When we look at the chart, the temptation is to compare 2014H1 to other measurements, to see just how low it is. Such a comparison has absolutely no validity unless we can quantify just how the distribution of half year vols relates to the distribution of year vols. But there is no easy way (and not really any reliable but difficult way) of doing this. You need a model of stochastic volatility which has held up over the last 85 years. Stochastic vol models are quite hard if you want to price index options two and a half years out, but no-one even tries to calibrate them back further than the ’80s.

Putting the vol levels for each of the half-years in the chart would make the bars a little narrow, but it would also make some sense.

Now for a slightly silly article on the FT Data blog – apparently England were unluckier than any other team in the group stages of the World Cup. This is based on a measure called PDO, “how many of a team’s shots on target are scored, combined with the number of its opponents’ shots on target that are saved”. England’s was very low, and this is said to be unlucky, because PDO is usually ‘quite random’. FT Data have a little bit of justification for this, and various commenters have questioned it. (The biggest objection is that PDO mostly measures how crap your goalkeeper is and how good the other one is. PDO comes from hockey, and perhaps goalkeeping in hockey, which seems to involve a man standing in front of a goal which is much smaller than him, getting ready to put one or other knee on the floor, has a different statistical importance).

Let’s look at one thing they said though:

Regressing the PDO in one season on the value for the next season, using data from the Premier League, gives an R-squared statistic of 0.3724. This essentially means only 37 per cent of the extent to which a team’s PDO is above or below 1.0 can be explained by talent.

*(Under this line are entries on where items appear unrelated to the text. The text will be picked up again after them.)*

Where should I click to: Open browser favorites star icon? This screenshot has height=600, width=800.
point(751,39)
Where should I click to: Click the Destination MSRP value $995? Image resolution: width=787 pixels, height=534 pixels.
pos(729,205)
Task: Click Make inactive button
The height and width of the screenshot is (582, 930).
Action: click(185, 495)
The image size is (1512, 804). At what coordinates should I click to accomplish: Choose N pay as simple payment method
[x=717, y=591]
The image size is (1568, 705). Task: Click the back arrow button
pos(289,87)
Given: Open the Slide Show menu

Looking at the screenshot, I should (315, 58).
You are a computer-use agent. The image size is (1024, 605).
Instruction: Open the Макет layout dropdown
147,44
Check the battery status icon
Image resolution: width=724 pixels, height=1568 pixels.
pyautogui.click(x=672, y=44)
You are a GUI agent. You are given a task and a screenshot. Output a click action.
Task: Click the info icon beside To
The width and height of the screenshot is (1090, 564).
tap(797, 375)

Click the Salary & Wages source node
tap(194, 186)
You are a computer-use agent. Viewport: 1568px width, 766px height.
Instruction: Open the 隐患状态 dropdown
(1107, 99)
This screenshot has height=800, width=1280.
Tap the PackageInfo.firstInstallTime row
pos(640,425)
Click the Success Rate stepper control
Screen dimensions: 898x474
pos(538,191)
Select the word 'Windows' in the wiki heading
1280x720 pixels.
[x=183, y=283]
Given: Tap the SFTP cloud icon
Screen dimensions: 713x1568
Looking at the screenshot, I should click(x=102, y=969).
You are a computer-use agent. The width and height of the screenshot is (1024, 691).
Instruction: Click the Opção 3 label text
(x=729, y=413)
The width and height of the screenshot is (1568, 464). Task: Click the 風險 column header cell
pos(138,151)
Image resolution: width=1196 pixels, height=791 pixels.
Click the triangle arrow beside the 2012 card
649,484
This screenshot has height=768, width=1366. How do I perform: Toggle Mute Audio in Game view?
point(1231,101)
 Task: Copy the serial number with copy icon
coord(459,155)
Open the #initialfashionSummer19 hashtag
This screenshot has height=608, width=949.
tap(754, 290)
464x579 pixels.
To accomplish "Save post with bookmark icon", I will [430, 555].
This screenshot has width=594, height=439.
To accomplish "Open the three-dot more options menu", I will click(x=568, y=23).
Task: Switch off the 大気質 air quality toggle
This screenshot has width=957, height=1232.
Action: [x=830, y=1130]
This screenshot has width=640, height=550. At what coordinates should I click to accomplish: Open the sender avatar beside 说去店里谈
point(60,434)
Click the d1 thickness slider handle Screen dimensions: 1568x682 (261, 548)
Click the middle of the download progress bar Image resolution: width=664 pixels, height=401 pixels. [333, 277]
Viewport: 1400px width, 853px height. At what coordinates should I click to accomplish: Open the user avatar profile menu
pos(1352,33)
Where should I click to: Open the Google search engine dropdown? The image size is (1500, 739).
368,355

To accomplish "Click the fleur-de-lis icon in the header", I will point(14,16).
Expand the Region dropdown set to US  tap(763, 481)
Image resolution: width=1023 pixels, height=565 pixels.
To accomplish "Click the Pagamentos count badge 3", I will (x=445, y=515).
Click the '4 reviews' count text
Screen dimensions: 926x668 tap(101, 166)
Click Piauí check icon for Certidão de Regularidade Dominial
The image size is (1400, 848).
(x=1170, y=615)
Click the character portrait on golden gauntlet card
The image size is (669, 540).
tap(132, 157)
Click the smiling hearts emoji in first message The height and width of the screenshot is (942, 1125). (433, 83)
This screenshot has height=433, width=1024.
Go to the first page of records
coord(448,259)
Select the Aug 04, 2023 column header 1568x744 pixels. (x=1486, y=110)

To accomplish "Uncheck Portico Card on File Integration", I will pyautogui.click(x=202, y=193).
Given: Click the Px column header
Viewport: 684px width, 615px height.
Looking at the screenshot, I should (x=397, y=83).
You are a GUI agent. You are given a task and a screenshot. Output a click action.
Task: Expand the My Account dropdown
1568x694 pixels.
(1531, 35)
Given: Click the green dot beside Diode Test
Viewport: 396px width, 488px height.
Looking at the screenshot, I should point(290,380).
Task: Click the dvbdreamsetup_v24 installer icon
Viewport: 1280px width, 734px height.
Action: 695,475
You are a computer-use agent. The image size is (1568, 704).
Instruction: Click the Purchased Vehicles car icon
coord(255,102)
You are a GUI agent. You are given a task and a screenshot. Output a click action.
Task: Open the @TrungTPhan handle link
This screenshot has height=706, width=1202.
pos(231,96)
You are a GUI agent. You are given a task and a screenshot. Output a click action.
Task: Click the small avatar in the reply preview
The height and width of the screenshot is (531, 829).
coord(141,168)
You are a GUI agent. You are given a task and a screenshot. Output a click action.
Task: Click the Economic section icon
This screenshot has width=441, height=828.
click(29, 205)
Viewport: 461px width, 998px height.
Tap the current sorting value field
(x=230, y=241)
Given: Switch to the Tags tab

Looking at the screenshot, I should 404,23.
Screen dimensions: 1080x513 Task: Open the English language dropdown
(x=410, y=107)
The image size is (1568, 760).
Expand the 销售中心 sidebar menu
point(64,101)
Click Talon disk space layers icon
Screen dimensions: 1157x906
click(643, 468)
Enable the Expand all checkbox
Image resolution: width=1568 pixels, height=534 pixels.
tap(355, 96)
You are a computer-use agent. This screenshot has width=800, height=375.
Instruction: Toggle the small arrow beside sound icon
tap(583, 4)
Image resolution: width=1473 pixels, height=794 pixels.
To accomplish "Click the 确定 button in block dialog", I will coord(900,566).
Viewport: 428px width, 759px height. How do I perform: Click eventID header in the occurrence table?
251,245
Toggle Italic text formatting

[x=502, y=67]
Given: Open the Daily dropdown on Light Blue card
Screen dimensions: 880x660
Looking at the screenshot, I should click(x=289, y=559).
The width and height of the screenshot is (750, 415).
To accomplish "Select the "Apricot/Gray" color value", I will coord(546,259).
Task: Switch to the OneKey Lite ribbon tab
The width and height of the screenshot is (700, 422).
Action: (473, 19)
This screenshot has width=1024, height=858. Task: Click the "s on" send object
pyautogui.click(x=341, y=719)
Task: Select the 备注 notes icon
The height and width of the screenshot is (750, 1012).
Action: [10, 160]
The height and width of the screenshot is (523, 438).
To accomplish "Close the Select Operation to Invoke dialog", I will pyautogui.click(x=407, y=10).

Aren’t PDO in one season and PDO in the following both dependent on a third variable ‘talent’? If so, should we expect the correlation between the two to be much less than either of their regressions onto talent (if we could observe it)? I don’t remember what the relationship between the 37% and an estimate of the ‘amount that can be explained by talent’ is, or how it depends on *n* or whatever, but it is certainly straightforward and in a textbook, and definitely isn’t that they are the same.

Nitpicking I know, but it is the FT *Data* blog (and Goldman are Goldman).